* **Exercise instructions**
Write out, unaltered, each line from the top of the records below down to the line where "Given: Click the browser forward arrow icon" appears, that line included.

* **Provided data**

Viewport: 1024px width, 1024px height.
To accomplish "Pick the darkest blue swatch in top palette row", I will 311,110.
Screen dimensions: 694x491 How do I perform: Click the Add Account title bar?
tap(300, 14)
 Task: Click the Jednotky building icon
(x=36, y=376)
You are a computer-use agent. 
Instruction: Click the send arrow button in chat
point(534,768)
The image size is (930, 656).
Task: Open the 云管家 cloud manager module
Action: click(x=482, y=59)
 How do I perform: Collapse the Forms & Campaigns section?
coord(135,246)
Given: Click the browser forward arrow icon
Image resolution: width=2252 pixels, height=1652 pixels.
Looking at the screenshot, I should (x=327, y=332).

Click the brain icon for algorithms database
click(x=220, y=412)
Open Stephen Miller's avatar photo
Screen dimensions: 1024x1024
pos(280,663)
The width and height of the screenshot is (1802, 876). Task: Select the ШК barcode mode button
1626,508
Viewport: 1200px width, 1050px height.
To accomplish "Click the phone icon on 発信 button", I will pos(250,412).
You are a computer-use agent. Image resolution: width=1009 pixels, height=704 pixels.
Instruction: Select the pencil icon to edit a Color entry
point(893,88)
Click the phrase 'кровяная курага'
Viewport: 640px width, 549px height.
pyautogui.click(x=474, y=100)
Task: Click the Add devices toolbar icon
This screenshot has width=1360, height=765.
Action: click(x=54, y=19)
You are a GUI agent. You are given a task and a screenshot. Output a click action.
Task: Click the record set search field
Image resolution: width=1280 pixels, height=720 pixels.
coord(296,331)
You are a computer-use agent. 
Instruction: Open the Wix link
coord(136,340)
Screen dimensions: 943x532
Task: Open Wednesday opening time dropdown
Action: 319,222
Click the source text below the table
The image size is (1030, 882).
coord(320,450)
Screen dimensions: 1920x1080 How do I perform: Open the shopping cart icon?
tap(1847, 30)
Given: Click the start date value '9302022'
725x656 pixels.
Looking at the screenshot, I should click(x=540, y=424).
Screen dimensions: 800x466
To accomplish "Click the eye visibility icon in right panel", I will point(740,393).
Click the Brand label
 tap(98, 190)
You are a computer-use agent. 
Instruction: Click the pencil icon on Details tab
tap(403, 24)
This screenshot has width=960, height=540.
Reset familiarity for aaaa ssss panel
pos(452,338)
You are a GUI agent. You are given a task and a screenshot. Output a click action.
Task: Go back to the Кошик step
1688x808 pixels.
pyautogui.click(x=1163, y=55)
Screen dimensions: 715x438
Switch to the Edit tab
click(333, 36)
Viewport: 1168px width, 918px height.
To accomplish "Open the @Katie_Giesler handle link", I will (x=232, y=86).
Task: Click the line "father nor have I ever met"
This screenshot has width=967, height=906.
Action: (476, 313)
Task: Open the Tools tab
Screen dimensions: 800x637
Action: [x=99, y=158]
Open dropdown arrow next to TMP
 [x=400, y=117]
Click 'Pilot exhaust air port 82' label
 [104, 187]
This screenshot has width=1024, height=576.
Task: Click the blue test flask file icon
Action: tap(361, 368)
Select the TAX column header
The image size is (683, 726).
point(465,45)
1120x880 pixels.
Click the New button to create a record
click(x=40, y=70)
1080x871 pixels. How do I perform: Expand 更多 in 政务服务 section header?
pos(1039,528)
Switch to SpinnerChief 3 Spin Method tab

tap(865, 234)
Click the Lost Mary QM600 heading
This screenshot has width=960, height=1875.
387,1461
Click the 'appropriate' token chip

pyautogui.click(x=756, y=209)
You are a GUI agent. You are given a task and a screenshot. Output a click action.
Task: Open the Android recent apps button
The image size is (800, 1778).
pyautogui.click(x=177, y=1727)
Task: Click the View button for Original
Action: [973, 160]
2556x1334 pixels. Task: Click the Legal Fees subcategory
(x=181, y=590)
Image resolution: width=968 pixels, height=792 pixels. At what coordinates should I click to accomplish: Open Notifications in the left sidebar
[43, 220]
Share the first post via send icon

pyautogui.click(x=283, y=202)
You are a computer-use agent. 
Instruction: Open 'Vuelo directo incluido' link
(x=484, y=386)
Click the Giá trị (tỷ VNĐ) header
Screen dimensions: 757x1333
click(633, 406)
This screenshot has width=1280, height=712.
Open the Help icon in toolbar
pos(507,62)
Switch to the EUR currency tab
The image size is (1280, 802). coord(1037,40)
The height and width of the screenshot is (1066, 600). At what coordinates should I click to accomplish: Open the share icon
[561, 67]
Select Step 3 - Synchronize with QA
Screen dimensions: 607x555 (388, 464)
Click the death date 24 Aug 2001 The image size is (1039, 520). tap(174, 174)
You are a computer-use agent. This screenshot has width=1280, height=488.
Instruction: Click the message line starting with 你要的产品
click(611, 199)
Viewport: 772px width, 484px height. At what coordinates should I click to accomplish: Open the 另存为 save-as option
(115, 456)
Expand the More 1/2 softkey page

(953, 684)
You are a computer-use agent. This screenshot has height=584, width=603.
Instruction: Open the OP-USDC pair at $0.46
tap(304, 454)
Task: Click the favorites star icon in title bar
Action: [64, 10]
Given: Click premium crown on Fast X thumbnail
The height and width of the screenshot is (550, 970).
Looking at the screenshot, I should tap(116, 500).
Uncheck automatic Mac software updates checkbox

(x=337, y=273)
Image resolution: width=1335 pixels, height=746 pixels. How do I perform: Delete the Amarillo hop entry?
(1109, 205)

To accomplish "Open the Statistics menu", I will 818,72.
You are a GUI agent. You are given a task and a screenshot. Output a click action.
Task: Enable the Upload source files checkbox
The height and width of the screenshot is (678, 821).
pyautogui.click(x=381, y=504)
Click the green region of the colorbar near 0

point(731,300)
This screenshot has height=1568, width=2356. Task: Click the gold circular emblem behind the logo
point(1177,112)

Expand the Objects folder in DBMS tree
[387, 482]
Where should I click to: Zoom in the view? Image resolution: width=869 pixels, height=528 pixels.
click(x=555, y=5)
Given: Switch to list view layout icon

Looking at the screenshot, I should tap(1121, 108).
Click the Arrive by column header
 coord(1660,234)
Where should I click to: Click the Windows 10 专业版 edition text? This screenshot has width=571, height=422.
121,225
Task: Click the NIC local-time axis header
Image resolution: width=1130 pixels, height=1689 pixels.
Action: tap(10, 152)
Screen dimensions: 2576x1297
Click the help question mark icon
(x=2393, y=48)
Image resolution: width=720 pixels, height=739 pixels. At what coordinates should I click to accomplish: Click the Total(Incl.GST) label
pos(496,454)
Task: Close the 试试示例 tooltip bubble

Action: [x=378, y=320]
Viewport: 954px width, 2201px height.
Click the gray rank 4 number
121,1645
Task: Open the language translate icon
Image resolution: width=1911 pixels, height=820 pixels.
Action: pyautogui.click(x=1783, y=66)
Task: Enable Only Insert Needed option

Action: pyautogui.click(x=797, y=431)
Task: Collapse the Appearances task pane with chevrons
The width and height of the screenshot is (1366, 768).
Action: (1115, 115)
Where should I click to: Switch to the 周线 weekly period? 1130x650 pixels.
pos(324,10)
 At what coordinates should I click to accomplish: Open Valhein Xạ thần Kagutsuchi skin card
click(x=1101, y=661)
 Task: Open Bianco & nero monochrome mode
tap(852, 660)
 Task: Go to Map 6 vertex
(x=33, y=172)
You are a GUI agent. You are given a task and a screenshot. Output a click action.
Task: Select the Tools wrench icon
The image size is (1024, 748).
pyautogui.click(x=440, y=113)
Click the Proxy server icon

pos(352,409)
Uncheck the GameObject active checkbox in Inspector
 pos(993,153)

* **Written solution**
Viewport: 1024px width, 1024px height.
To accomplish "Pick the darkest blue swatch in top palette row", I will 311,110.
Screen dimensions: 694x491 How do I perform: Click the Add Account title bar?
tap(300, 14)
 Task: Click the Jednotky building icon
(x=36, y=376)
You are a computer-use agent. 
Instruction: Click the send arrow button in chat
point(534,768)
The image size is (930, 656).
Task: Open the 云管家 cloud manager module
Action: click(x=482, y=59)
 How do I perform: Collapse the Forms & Campaigns section?
coord(135,246)
Given: Click the browser forward arrow icon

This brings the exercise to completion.